EnglishEspañol

El primer día de frío de verdad

Cuatro piezas que convierten un abrigo en un conjunto, y que además abrigan.

Se construye sobre: Un abrigo de lana, vaqueros o pantalón, botas.

Los accesorios de invierno tienen la ventaja de ser indiscutibles —a nadie le parece frívola una bufanda— y el inconveniente de comprarse con prisa la primera mañana fría, que es la razón por la que tanta gente tiene una bufanda que no le gusta.

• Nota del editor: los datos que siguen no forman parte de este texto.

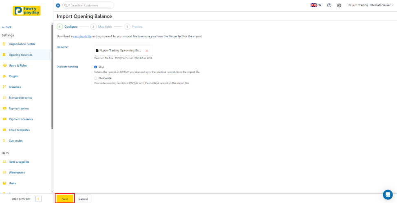
Task: Select the Skip duplicate handling option
Action: (x=96, y=67)
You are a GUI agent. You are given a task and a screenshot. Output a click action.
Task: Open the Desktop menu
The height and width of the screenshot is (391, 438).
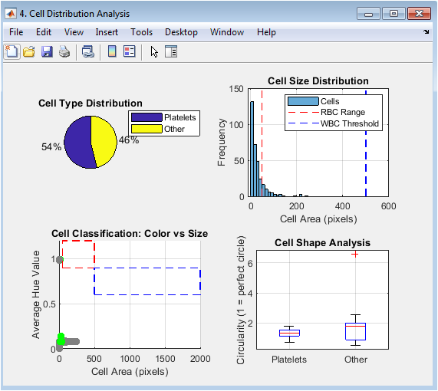pyautogui.click(x=181, y=32)
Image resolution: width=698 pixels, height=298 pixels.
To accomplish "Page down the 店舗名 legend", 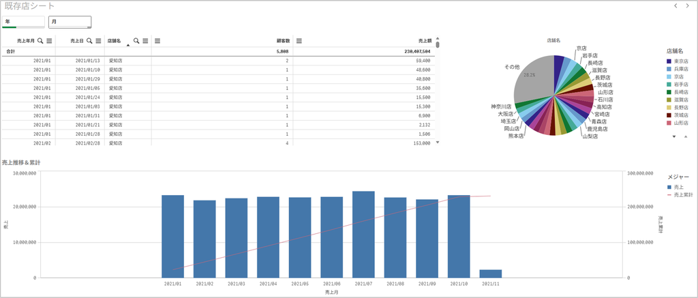I will (674, 136).
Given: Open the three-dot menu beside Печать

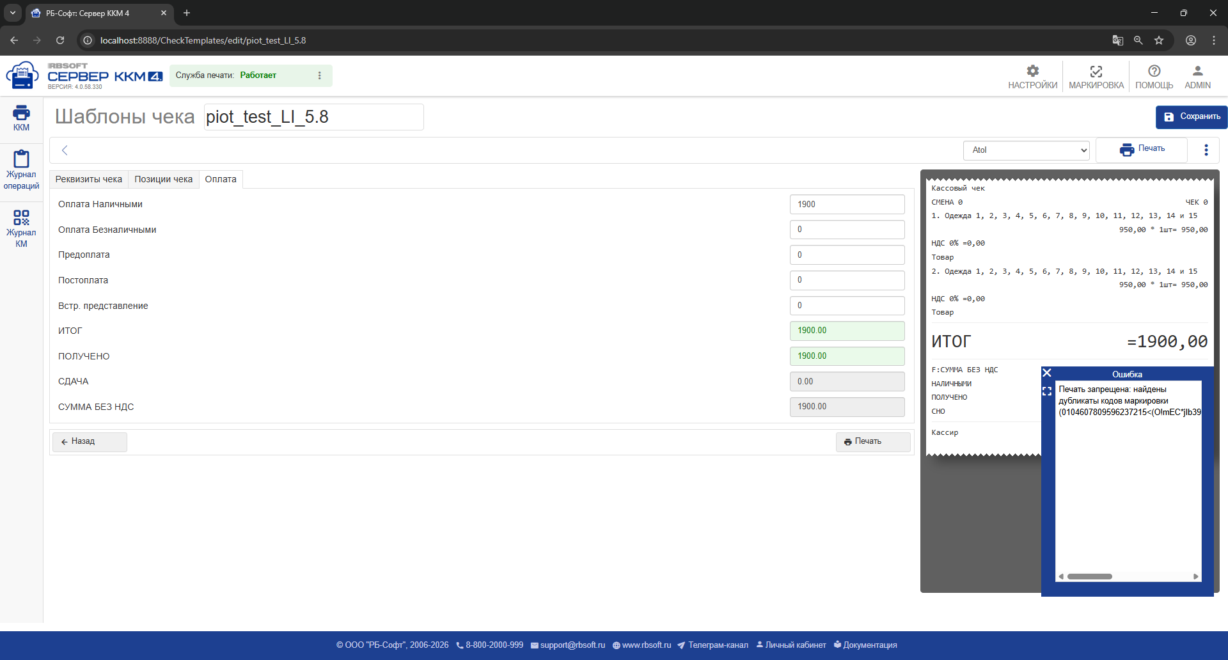Looking at the screenshot, I should tap(1206, 150).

La cuestión de la escala es la que decide si esto se lee como estilismo o como supervivencia. Los abrigos de esta temporada tienen cuerpo, y una bufanda fina al lado parece un añadido de última hora. Grande, pesada, enrollada dos o tres veces hasta llenar el cuello del abrigo: esa es la proporción que funciona. El mismo principio con el gorro: ajustado y corto en lugar de largo y caído.

El color es lo que lo convierte en un conjunto. Un abrigo es una gran superficie neutra. Un solo color cálido contra él —burdeos, óxido, verde botella— basta, y debería aparecer dos veces si es posible. Bufanda y bolso de la misma familia, gorro neutro. Tres colores vivos distintos entre la cabeza y la mano es lo que sale mal.